What This Book Will Give You

You’re Going to Learn:
- What makes vaping so addictive (it’s not just the nicotine).
- Why quitting is so hard – and how to make it easier.
- How to manage cravings with multiple distraction techniques used successfully in addictions of any kind.
- How to replace the habit, not just remove it.
- What to expect in your first thirty days and how to get through them.
- How your life will look and feel as an ex-vaper. A life of fulfilment.
You’ll get reflection prompts, tools, strategies, and simple exercises. But most of all, you’ll get constant support and assurance that you can and will do it.
Why I Wrote This Quit Vaping Book

Two years ago, I started vaping to help treat a side-effect of a medication I was taking at the time for depression, a side-effect called akathisia.
A desperate man in a desperate situation, after trying multiple drugs to treat myself, I found a scientific paper showing that nicotine helped.
Not only did it not help me, it made my depression worse, and I was fully addicted in a week. I was vaping from morning to night, constantly craving more, and vaping in the toilets of restaurants.

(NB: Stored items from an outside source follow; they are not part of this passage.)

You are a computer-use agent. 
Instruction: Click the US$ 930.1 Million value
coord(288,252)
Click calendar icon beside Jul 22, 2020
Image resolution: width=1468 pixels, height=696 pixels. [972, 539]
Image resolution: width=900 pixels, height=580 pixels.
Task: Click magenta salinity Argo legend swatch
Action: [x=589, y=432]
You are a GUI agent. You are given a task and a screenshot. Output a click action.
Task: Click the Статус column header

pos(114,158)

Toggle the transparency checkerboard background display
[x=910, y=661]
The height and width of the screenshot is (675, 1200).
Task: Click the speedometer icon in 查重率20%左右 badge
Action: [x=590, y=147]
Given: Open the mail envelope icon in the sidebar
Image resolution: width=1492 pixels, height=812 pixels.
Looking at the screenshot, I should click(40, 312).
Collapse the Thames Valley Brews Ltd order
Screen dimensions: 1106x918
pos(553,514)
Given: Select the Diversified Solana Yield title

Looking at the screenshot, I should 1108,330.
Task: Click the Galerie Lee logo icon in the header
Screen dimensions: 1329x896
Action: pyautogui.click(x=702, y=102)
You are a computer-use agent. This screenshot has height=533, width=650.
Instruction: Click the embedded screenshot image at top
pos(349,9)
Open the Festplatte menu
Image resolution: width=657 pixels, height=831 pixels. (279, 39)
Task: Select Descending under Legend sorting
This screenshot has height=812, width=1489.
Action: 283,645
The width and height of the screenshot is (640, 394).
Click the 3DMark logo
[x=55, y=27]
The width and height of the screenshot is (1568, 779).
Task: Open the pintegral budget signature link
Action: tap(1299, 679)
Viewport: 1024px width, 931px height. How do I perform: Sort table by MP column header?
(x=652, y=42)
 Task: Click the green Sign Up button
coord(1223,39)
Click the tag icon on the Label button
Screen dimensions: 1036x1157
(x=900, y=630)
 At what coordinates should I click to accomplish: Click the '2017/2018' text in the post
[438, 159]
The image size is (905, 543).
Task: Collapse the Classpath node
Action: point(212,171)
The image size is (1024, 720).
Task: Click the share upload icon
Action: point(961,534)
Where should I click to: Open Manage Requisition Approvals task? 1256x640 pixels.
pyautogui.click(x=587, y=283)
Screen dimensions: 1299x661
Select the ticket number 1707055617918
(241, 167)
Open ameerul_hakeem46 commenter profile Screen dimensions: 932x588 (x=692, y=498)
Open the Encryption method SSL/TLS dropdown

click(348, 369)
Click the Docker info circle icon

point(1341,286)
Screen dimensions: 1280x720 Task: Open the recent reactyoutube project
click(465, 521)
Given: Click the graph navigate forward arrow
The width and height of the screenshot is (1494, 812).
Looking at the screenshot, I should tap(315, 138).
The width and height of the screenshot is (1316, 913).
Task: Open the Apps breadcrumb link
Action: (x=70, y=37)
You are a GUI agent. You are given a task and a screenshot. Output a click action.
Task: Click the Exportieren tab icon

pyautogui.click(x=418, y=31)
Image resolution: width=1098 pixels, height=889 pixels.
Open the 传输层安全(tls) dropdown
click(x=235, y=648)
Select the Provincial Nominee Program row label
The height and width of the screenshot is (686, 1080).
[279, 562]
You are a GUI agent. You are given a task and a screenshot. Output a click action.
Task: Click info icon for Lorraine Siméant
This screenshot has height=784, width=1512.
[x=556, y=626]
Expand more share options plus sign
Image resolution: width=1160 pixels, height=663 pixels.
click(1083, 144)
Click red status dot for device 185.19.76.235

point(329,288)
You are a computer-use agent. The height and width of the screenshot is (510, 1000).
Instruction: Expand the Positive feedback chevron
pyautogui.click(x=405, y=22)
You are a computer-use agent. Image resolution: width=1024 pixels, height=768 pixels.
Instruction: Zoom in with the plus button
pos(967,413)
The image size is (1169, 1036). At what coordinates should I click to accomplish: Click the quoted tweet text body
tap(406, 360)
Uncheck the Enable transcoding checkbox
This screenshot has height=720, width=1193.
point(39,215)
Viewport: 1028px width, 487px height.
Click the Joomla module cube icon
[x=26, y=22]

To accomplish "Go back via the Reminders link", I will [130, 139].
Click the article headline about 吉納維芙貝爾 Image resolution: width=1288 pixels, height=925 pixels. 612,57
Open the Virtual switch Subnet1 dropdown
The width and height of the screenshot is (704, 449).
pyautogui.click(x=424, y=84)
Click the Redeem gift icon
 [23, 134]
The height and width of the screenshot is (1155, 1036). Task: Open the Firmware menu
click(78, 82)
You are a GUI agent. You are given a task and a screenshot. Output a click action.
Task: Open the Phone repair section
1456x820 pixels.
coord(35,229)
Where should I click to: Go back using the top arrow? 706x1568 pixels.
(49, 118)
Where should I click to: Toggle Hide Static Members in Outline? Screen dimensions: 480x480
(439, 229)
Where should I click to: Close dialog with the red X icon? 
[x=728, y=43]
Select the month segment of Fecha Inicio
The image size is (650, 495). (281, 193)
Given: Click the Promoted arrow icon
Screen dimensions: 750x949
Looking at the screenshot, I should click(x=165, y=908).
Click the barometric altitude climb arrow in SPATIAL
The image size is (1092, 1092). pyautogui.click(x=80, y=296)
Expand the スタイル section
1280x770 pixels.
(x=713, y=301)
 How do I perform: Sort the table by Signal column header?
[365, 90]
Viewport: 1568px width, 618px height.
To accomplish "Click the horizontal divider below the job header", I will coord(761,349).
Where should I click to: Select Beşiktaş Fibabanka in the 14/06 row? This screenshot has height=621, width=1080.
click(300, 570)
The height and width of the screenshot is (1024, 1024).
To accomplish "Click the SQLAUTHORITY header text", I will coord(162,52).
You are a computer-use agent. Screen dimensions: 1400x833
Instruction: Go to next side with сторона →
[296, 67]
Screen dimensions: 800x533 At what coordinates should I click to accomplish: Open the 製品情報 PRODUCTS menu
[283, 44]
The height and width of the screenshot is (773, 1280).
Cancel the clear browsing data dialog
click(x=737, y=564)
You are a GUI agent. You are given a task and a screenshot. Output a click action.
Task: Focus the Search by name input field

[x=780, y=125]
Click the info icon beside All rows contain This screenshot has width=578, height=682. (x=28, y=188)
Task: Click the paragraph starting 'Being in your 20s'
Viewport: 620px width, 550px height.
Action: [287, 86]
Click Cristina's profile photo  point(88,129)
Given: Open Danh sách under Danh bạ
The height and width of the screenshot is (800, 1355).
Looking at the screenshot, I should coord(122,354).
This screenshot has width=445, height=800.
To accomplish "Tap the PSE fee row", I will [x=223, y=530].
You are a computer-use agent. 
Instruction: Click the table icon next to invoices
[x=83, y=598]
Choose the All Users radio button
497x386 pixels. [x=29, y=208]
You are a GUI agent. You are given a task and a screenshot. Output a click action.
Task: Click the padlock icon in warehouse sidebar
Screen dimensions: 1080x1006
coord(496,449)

At the time, I felt ashamed, guilty, and trapped. But now that I’m free, I can see that I was shackled by the third most addictive drug known to science, exhibiting stereotypical behaviours of someone suffering from addiction.
This doesn’t mean lacking willpower, this means changes that have happened within the brain that lead you to do things you wouldn’t normally do. Addiction is a medical condition, one that can be treated, and not something to be ashamed of. It can happen to anyone, at any time.
My addiction continued for six months, at which point I decided I needed to quit. I began my search for help. What I found, or didn’t find, deeply concerned me.
I started on the internet. I couldn’t find anything of decent quality that I believed could help me. It was either far too basic and lacking in anything of proven benefit, with nonsensical statistics I knew weren’t true, or inflated outcomes to get you to spend your money.
Then I turned to my local smoking cessation service, who didn’t have any knowledge or experience of vaping and were of little help.
I looked at mobile phone apps and found them all poorly designed, not created by healthcare professionals, and mainly focused on tracking tools with no valuable content on how to navigate the withdrawal phase.
Does any of this sound familiar to you?
This is why I wrote quit vaping book The Last Puff. To fill the void in the scarcity of resources currently available to the people who are taking the brave move in reaching out for help but are being let down by the lack of anything currently available.
I’ll be with you every step of the way.